# Hello all. From California



## spicecandy78 (Jul 30, 2014)

Hi there, I have two amazing although bratty mares, **** and Candy. I barrel race on Candy and Spice is in training. I love photography, horses and quads  my instagram dedicated to my horses is candy__apple78


----------



## gigem88 (May 10, 2011)

Howdy from Texas!


----------



## 2BigReds (Oct 7, 2011)

Hello also from California!  What part do you live in? I'm in the central valley...blech! :lol:


----------



## Kristyjog (Nov 11, 2013)

Hey, I'm from Cali to the central coast 
_Posted via Mobile Device_


----------



## Zexious (Aug 2, 2013)

Welcome ^^ Pics are a must ;D


----------



## 2BigReds (Oct 7, 2011)

Ah! Beautiful area.  I am definitely jealous of your weather right now!!! Our high today is 108*... Blech!


----------



## Kristyjog (Nov 11, 2013)

I think we may hit 70 Lol but its like this year round, I love a couple days of full sun in the summer so it feels like a real summer 
_Posted via Mobile Device_


----------



## Rideordie112 (Dec 7, 2013)

Hello! I'm from Northern California, the valley area! So jealous of people who live on the coAst!
_Posted via Mobile Device_


----------



## BarrelracingArabian (Mar 31, 2010)

I just moved to az but I'm from central cali also originally! 
_Posted via Mobile Device_


----------



## stevenson (Sep 12, 2011)

Hello and welcome. I am from the southern part of the Central Valley. Only sposed to be 103 today. I cannot wait for a day trip to the coast. 
Who in CA is having mandatory no lawn water ?


----------



## clumsychelsea (Jul 9, 2014)

Entries shown:
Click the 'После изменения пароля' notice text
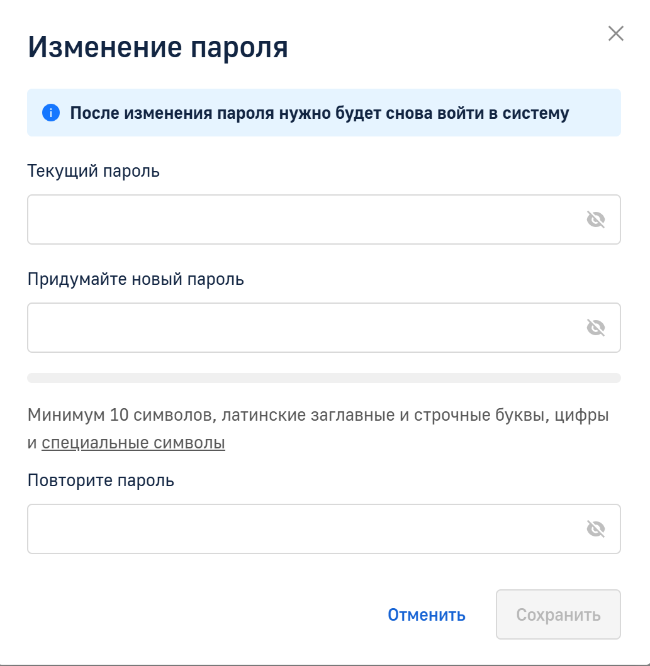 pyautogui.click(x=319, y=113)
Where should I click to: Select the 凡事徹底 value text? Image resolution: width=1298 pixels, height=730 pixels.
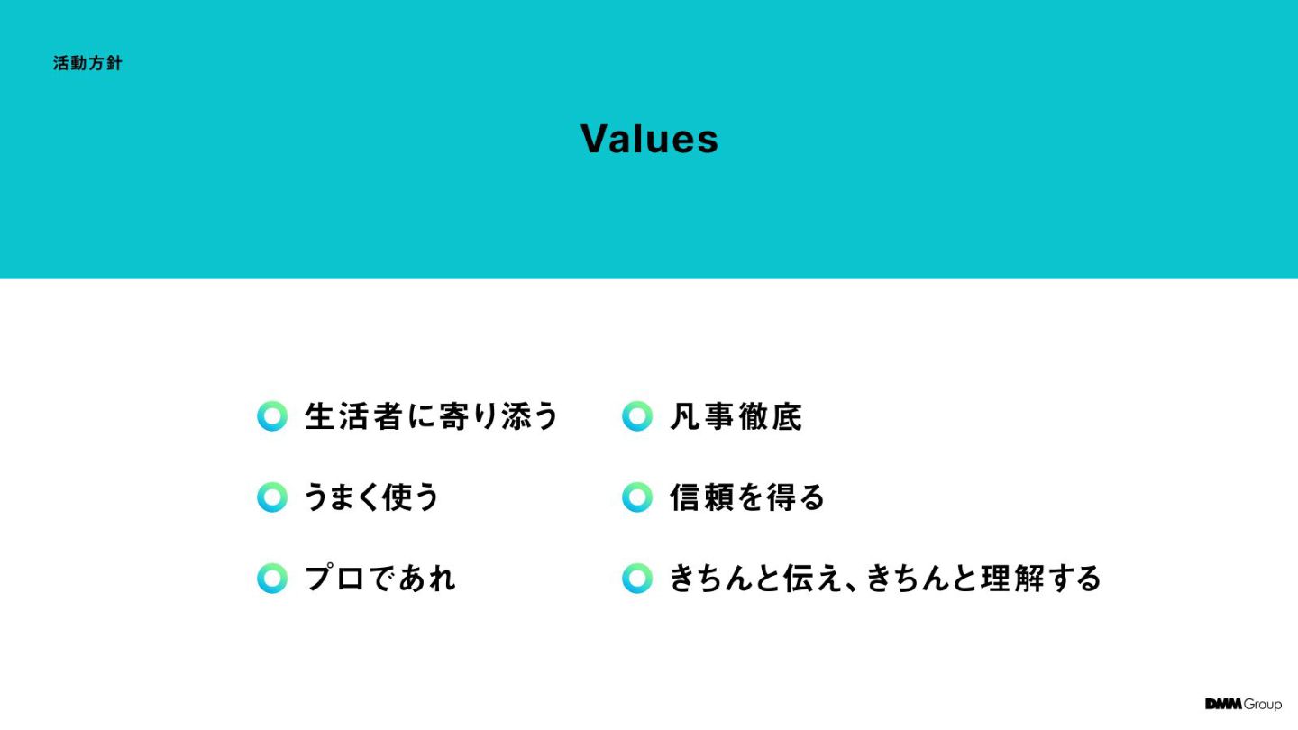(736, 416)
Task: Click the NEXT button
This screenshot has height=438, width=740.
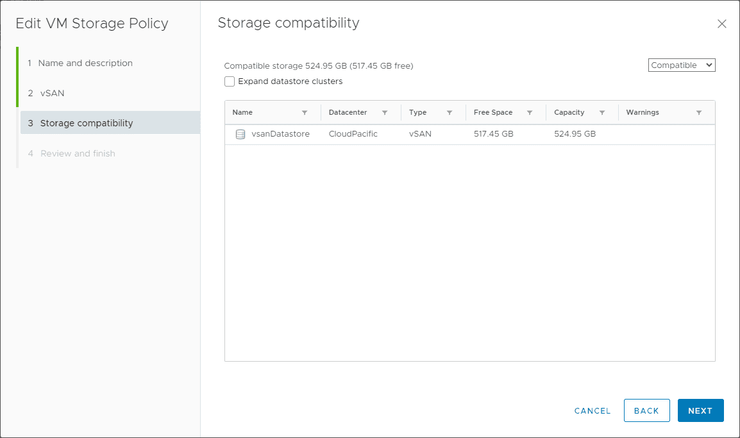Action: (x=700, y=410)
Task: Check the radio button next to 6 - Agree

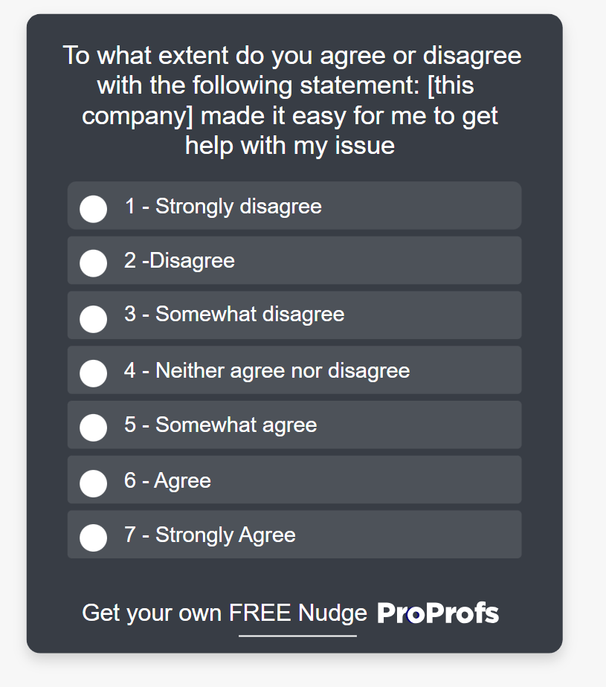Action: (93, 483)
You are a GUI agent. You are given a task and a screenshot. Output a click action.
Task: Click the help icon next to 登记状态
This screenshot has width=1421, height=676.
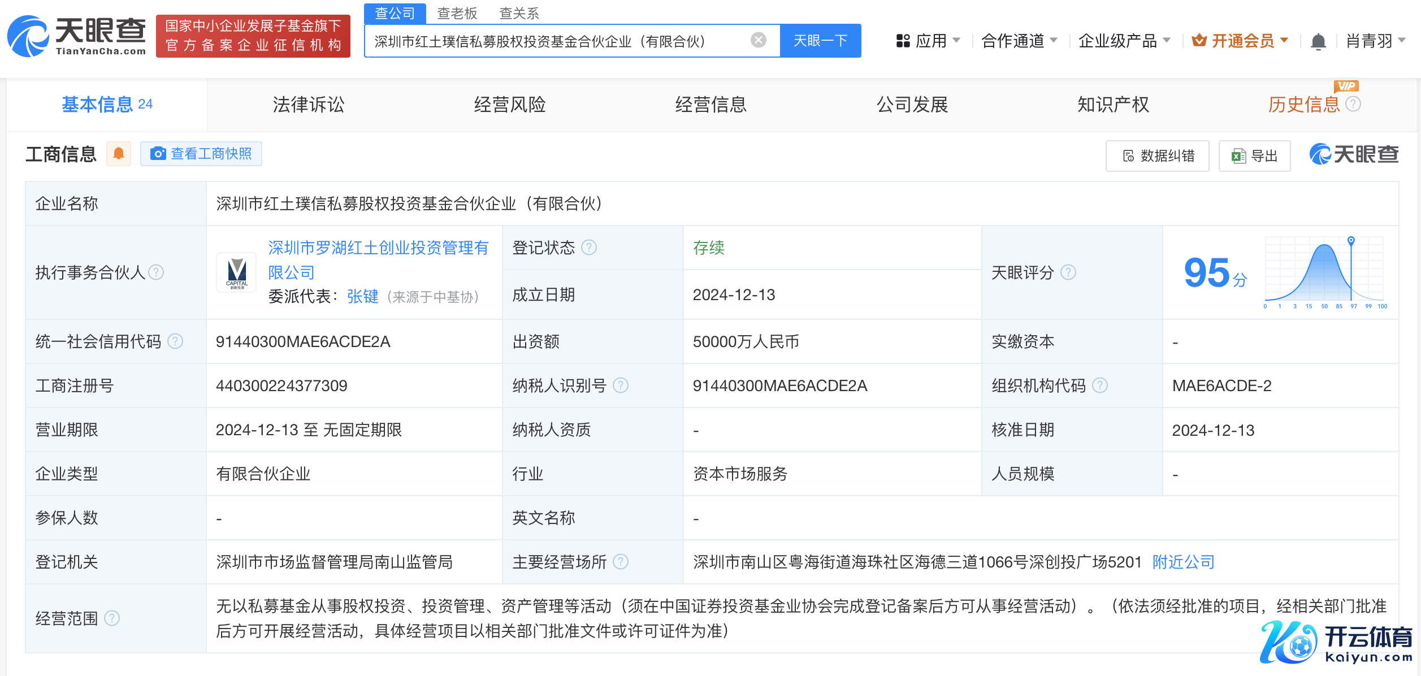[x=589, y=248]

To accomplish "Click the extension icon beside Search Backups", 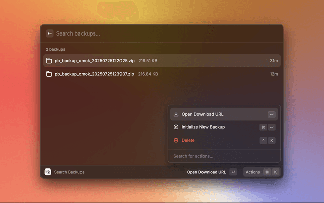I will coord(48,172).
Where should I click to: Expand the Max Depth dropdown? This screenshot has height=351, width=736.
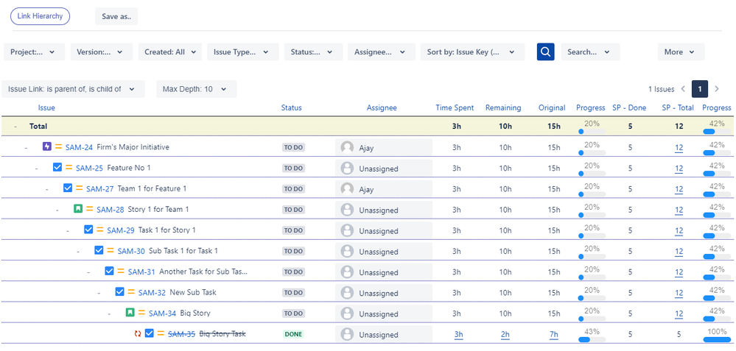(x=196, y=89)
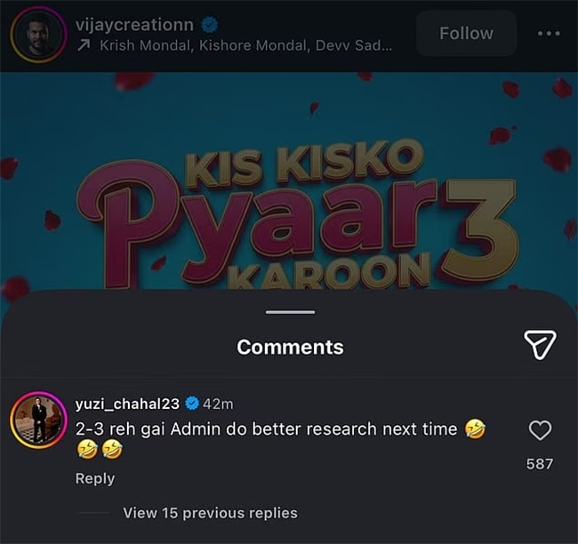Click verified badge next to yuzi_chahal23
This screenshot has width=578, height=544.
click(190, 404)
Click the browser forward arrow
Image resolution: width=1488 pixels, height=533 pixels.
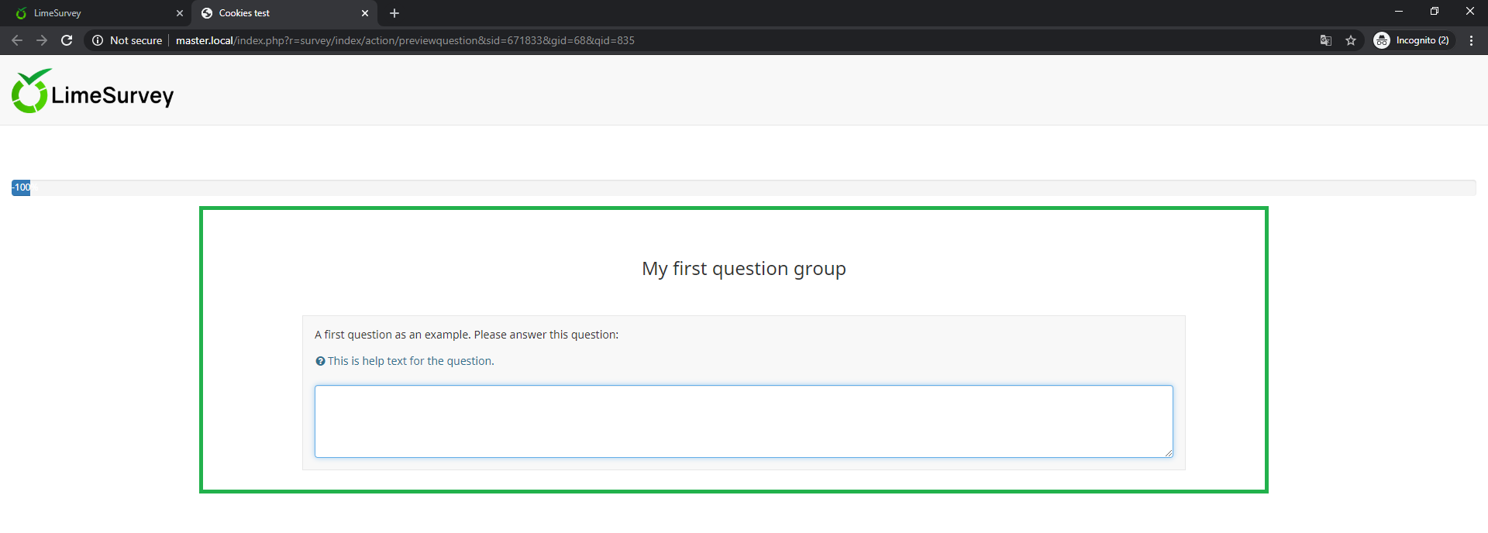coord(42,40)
--
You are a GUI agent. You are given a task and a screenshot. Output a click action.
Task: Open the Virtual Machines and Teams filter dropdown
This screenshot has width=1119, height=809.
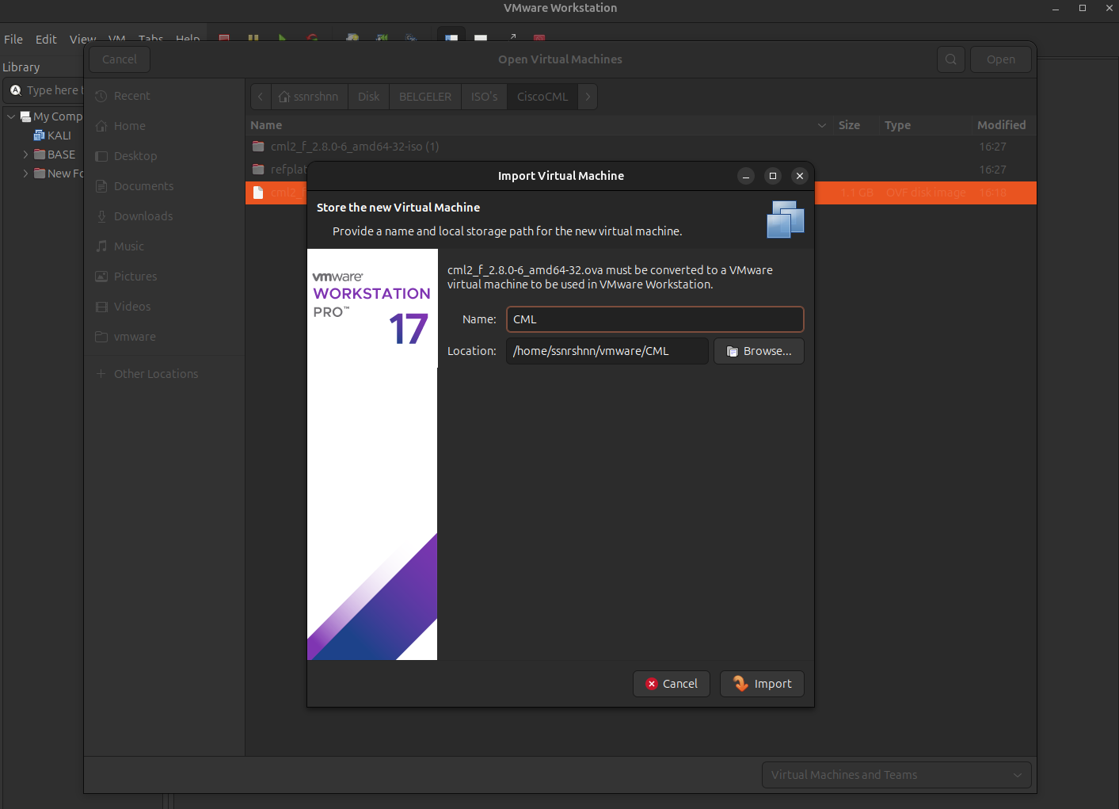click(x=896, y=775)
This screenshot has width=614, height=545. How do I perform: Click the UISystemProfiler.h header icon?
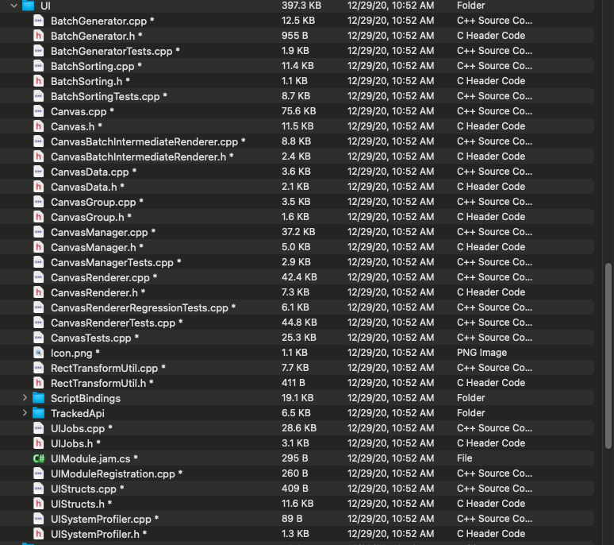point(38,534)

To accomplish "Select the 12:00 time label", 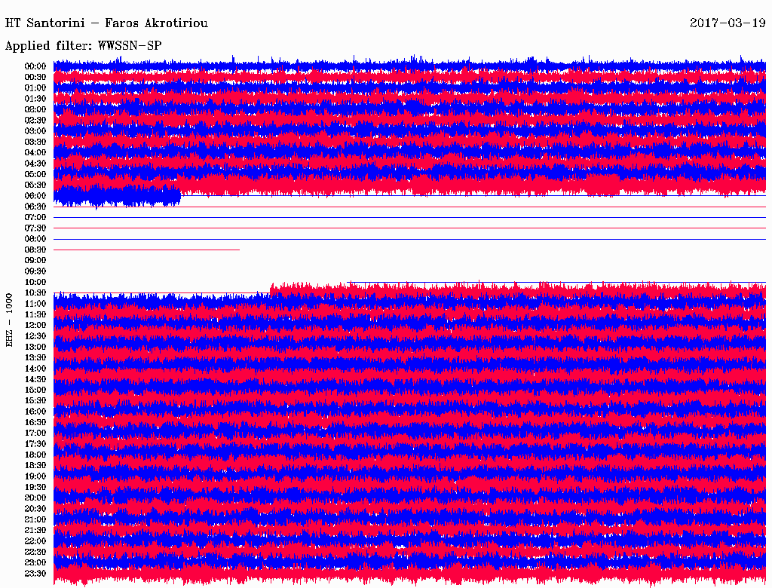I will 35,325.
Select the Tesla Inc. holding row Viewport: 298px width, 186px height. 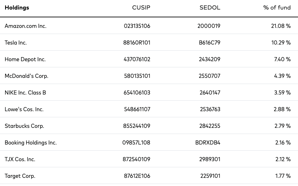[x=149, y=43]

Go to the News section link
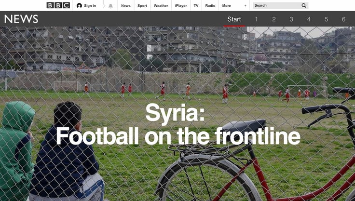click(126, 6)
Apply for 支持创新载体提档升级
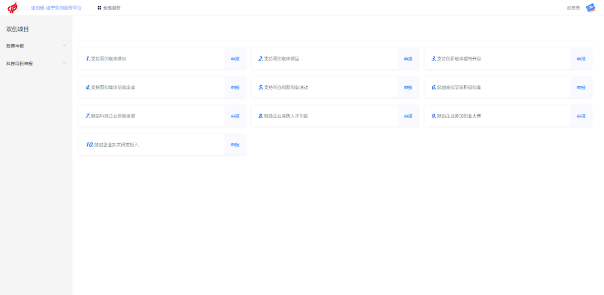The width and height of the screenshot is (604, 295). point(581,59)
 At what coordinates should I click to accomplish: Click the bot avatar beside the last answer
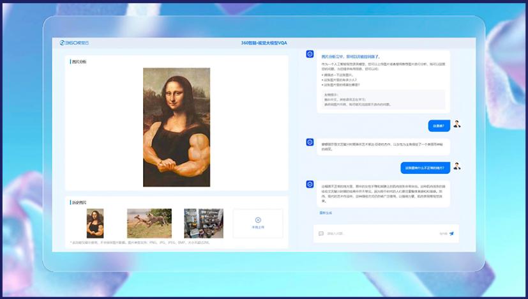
--
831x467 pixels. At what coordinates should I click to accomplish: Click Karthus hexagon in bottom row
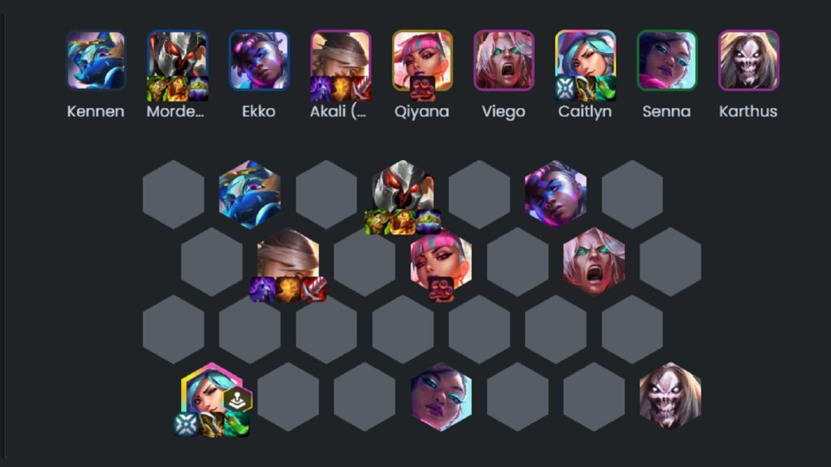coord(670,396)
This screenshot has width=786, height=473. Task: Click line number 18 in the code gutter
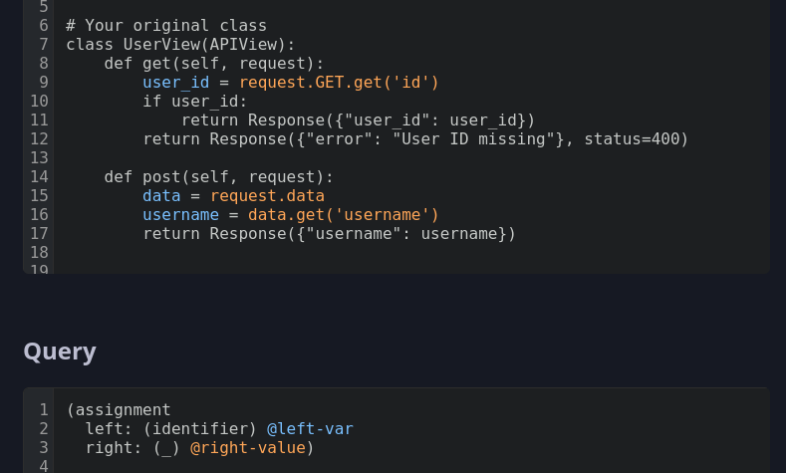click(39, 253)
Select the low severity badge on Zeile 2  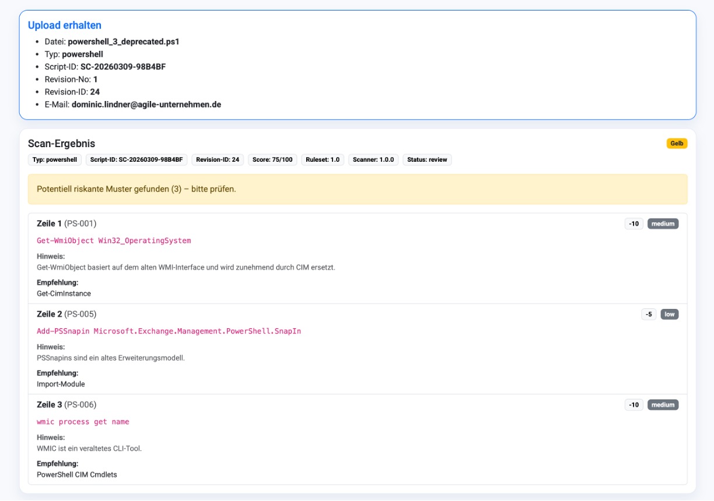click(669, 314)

Given task:
List every temperature figure given in the thread welcoming a member from California. You won't need the records for this.

Full output:
108, 70, 103